PAGE TEXT:
»»

Lol, yeah but I don't she's a beautiful dog. I heard Ridgebacks had very fast instincts and speed. I thought she was ridge to, or it might be because she's a puppy. Some of those google pictures look exactly like her tho ;D. Do you happen to know cheap a cheap online dog accessories site?


----------



## hachna (Jul 31, 2010)

Hi ntr,

I am sorry I have to disagree with you. I think she is quite charming. Her smile is quite addictive.

Despite of small size dogs i have, I am not into anything less than practical. But clipping is another matter as i do them.


----------



## niletheriver (Aug 10, 2010)

hachna said:


> Hi ntr,
> 
> I am sorry I have to disagree with you. I think she is quite charming. Her smile is quite addictive.
> 
> Despite of small size dogs i have, I am not into anything less than practical. But clipping is another matter as i do them.


I'm sorry I mis-spelled that, It was supposed to " Lol, yeah I dont "care" because shes a beautiful dog. And do you mean clipping as in cuttin her ears?
thx for input


----------



## lauren17 (Apr 14, 2009)

I'm not sure how common they are in your area but I think she looks a bit like a black mouth cur. I dont see Ridgeback in her either.

««

TASKS AND EXERCISES:
a) Summarize the forum thread in two sentences.
b) Repeat the part of the forum thread that begins at the words "Lol, yeah but" and stop after the words "(Jul 31, 2010)".
Use only the forum thread to answer, not the listing.

[Collected data]
»»

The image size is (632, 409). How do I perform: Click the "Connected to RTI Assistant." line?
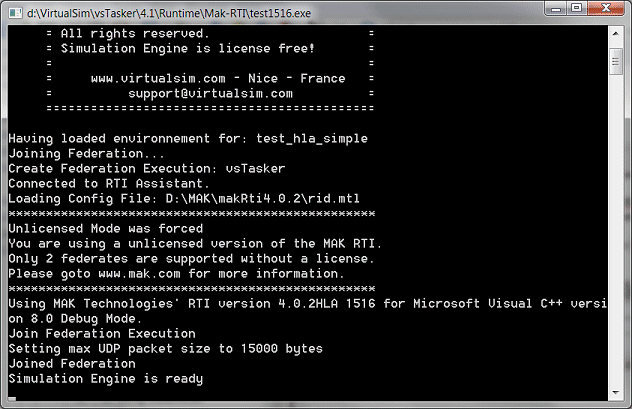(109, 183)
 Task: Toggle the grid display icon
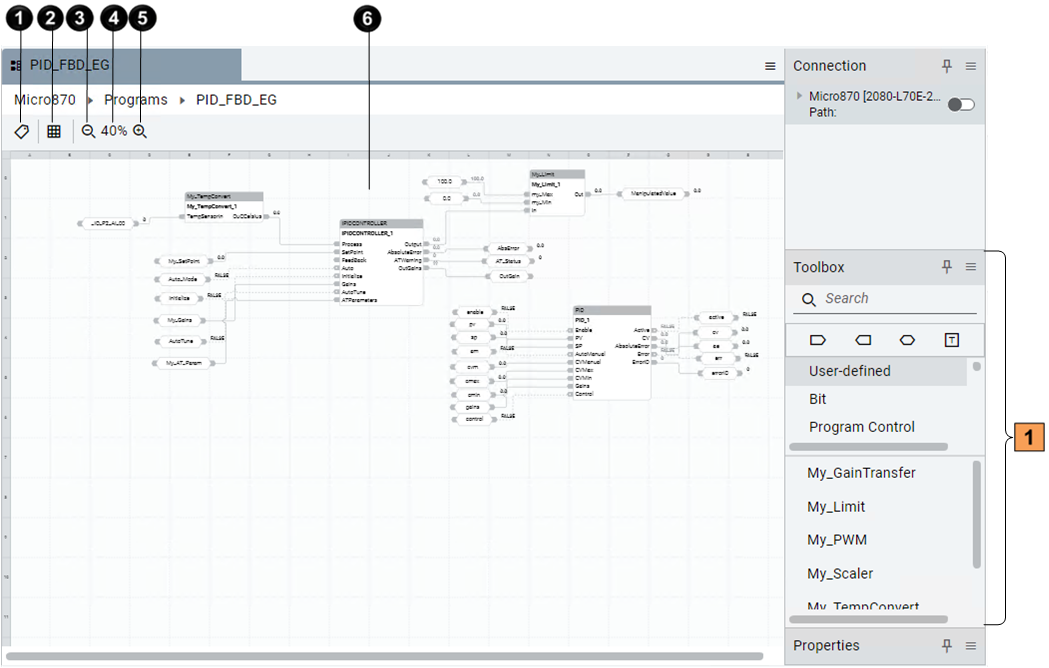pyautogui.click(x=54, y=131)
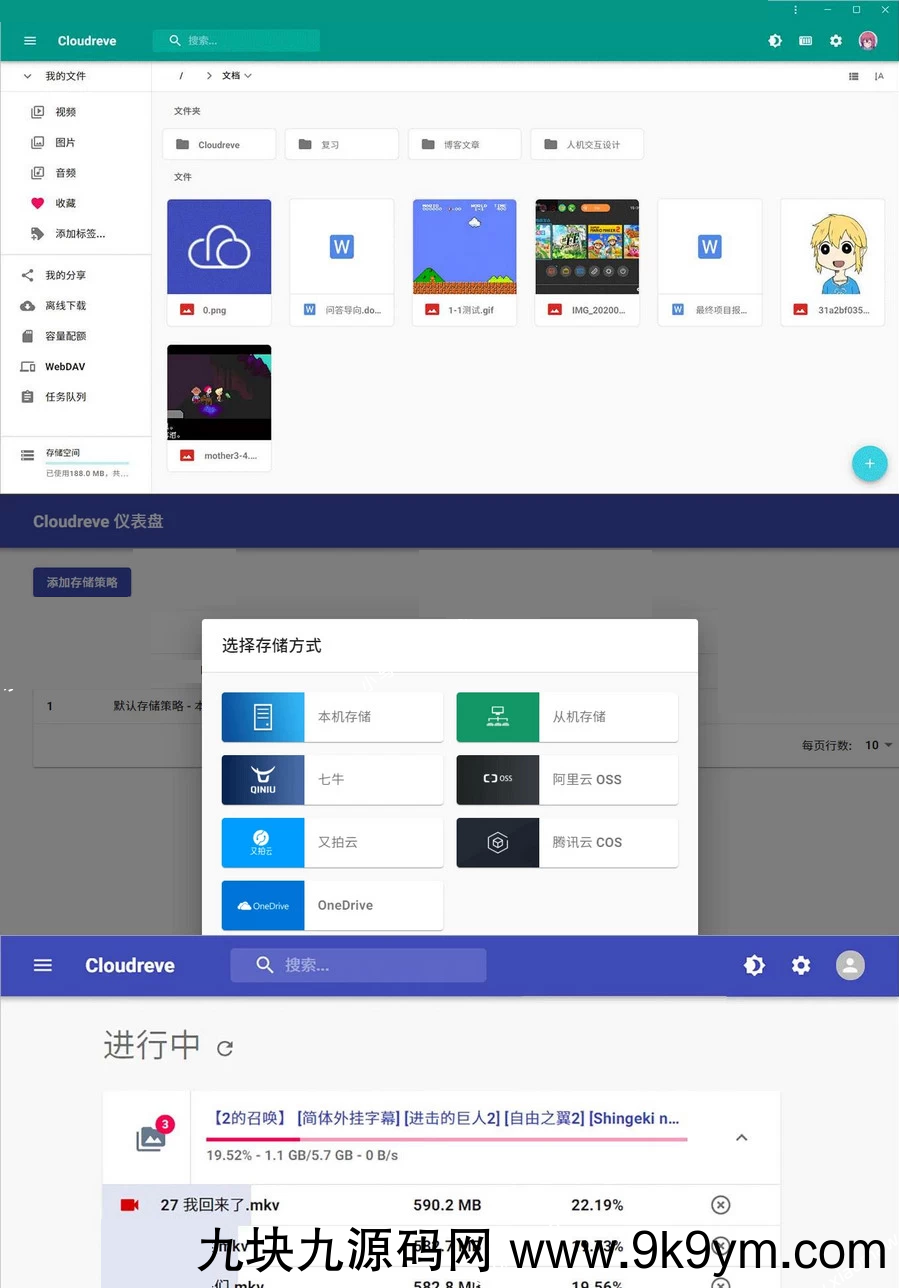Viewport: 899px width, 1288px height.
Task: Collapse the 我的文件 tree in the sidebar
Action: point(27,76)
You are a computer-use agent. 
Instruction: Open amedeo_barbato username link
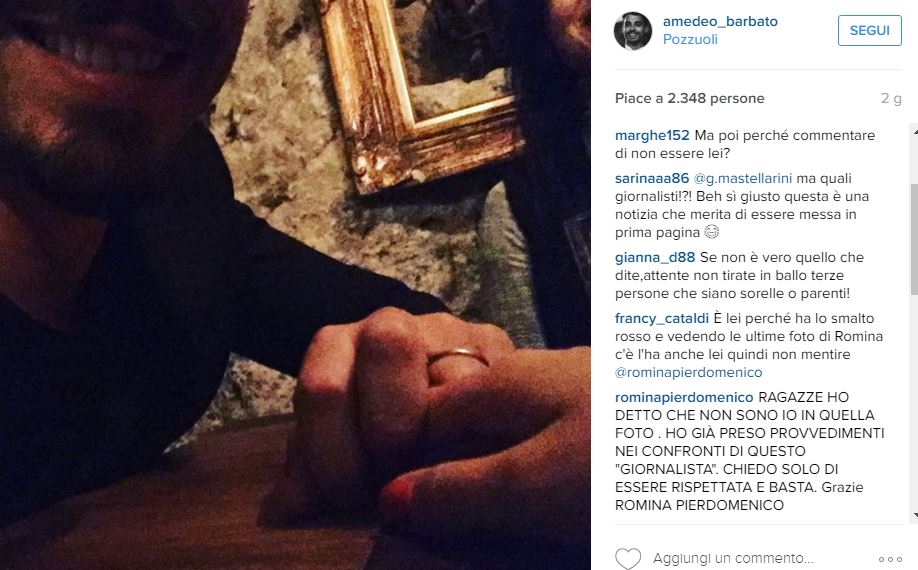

««

RESPONSES FOR EACH TASK:
a) A poster who thought the dog might be a Ridgeback says she is beautiful and asks about a cheap online dog accessories site, and later corrects the misspelled comment to say they don't care because she's a beautiful dog. Other posters find her charming with an addictive smile or say she looks a bit like a black mouth cur, and the question comes up whether "clipping" means cutting her ears.

b)
Lol, yeah but I don't she's a beautiful dog. I heard Ridgebacks had very fast instincts and speed. I thought she was ridge to, or it might be because she's a puppy. Some of those google pictures look exactly like her tho ;D. Do you happen to know cheap a cheap online dog accessories site?


----------



## hachna (Jul 31, 2010)